Either way, the graphics text will be in the Default graphics style. After you have finished entering the text, press the F11 key to open the Styles and Format floating window. Then, with the cursor inside the graphics text frame, chose the style with which to format the text. If none of the existing styles are suitable, you can modify one or create your own.

If you want the graphics text to be on an angle or follow a contour, begin by drawing a line. When it is finished and still selected in the editing window, choose the graphics text tool from the Drawing toolbar. As you type, the text will appear on an even line, but, as soon as you finish, it will shift to following the contour that you created. Select the line and make it invisible, and you have angled text that you can easily drag around by clicking on one of the lines handles. If you later decide to re-format, the text will temporarily straighten until you are finished applying the changes.

Alternatively, you can modify both the contents and format of one of the pre-defined shapes in the Fontwork Gallery further along the Drawing toolbar. Samples in the Fontwork Gallery work exactly like contoured text that you create yourself, aside from the fact that you have to replace the default contents with your own. If you are having trouble arranging graphics text to your liking, you may even want to begin with a Fontwork sample closest to the effect you want.

The Fontwork Gallery also includes three dimensional settings that you can reposition with a small set of controls in a floating window.

An entry into Draw

Graphics text is not for every occasion.
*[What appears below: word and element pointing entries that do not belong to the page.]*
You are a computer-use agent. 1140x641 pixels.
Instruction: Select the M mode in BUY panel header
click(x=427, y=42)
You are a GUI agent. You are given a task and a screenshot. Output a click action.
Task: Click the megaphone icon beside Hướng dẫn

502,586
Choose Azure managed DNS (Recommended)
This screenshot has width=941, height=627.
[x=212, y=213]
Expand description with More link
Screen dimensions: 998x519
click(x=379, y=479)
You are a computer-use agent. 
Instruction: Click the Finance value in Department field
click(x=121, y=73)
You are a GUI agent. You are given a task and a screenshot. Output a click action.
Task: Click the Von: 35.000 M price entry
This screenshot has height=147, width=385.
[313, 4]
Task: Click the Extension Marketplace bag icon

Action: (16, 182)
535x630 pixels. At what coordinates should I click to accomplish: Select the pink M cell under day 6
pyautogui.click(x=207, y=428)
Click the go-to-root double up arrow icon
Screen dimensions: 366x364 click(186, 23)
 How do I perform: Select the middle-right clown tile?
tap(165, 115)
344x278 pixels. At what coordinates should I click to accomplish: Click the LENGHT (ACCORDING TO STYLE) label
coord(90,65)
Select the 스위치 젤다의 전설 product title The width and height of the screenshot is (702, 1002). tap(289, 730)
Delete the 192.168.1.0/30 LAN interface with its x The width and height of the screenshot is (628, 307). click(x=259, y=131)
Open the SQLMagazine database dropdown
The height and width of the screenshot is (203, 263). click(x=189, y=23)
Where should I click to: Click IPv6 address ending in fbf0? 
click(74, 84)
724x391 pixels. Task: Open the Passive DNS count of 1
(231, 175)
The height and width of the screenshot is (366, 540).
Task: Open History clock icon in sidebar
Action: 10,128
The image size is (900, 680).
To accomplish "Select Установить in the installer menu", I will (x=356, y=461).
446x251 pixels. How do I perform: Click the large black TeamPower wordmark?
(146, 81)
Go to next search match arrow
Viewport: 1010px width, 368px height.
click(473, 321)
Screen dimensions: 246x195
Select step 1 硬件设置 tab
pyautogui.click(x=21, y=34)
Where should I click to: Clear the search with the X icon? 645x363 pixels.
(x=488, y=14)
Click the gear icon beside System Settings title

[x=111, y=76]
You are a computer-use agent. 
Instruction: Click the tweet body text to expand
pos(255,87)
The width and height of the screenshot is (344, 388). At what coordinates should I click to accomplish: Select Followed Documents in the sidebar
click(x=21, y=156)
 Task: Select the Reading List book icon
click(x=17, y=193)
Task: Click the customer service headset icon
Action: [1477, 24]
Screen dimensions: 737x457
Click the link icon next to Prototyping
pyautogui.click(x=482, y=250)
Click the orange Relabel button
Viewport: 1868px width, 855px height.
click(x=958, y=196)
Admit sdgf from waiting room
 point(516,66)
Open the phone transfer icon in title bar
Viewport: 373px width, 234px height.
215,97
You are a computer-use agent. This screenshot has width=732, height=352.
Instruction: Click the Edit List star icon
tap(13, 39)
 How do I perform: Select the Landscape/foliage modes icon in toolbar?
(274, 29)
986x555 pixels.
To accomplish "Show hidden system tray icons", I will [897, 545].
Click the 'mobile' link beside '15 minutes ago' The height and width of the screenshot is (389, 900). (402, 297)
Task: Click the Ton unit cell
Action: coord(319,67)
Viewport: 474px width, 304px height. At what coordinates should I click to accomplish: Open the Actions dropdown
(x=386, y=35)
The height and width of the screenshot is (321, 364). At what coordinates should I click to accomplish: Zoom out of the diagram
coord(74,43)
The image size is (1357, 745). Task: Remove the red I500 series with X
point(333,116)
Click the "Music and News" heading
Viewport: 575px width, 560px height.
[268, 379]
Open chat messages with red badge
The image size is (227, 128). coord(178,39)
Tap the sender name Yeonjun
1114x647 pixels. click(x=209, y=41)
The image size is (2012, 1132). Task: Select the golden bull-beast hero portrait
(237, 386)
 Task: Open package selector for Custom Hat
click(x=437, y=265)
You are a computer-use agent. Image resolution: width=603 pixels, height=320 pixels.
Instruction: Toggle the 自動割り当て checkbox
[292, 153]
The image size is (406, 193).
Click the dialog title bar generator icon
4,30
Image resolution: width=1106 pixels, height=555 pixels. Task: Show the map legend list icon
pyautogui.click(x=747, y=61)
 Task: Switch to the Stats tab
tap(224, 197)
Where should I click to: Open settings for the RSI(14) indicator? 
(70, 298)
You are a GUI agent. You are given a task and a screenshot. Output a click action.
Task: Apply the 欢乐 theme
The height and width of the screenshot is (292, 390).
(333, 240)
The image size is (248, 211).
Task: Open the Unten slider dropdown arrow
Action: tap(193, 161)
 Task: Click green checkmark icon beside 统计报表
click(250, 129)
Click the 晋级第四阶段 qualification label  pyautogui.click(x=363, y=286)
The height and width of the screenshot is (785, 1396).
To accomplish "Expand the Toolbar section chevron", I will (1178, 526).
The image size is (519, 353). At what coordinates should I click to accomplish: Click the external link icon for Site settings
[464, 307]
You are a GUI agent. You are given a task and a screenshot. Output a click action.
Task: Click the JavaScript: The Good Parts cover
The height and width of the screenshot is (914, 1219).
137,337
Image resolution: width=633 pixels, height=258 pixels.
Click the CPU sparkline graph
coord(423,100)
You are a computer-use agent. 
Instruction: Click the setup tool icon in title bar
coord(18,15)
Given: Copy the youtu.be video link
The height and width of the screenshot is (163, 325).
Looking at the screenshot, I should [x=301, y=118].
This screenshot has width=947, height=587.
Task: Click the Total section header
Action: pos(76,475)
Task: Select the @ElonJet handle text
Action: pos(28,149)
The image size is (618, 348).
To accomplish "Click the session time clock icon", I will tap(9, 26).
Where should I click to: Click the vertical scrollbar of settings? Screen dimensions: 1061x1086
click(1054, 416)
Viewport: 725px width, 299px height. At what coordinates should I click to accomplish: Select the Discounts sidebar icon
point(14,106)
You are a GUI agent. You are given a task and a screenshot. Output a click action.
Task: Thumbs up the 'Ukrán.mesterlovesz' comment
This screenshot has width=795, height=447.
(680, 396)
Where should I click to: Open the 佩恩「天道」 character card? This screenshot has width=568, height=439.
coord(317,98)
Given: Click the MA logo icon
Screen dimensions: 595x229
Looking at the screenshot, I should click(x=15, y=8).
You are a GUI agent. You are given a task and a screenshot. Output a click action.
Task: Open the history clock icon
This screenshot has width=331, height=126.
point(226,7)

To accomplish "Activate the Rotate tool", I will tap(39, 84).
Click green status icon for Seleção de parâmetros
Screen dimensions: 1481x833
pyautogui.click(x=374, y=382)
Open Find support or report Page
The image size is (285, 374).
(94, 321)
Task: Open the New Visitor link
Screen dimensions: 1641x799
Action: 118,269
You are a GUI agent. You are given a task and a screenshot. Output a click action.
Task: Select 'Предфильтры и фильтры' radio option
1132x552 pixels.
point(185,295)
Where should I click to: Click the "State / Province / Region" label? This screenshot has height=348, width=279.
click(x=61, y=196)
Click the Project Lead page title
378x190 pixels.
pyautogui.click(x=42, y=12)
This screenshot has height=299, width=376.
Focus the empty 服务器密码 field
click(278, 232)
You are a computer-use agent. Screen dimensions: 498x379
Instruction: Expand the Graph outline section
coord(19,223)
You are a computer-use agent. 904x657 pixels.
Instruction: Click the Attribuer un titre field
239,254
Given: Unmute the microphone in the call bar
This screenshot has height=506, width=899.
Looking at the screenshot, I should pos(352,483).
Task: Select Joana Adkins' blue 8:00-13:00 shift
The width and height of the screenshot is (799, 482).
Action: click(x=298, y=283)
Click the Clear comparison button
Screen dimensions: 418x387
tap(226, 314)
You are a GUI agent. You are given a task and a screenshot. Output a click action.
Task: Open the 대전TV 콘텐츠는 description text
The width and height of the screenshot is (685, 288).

It also has a tendency to behave erratically -- for instance, in my experience, the settings for the relation of the text to its frame on the Text tab of a graphics style can suddenly become unavailable for no obvious reason as you edit. At other times, graphics text fails to display properly -- again, for no obvious reason. However, if you persist, you can still use graphics text for convenience and effects that you could never have with ordinary text.

Moreover, understanding graphics text is one of the most convenient ways to begin familiarizing yourself with Draw -- the least used and most under-estimated of all OpenOffice.org's applications. Learn the basics of graphics text, and you just might decide that the rest of Draw is worth a closer look.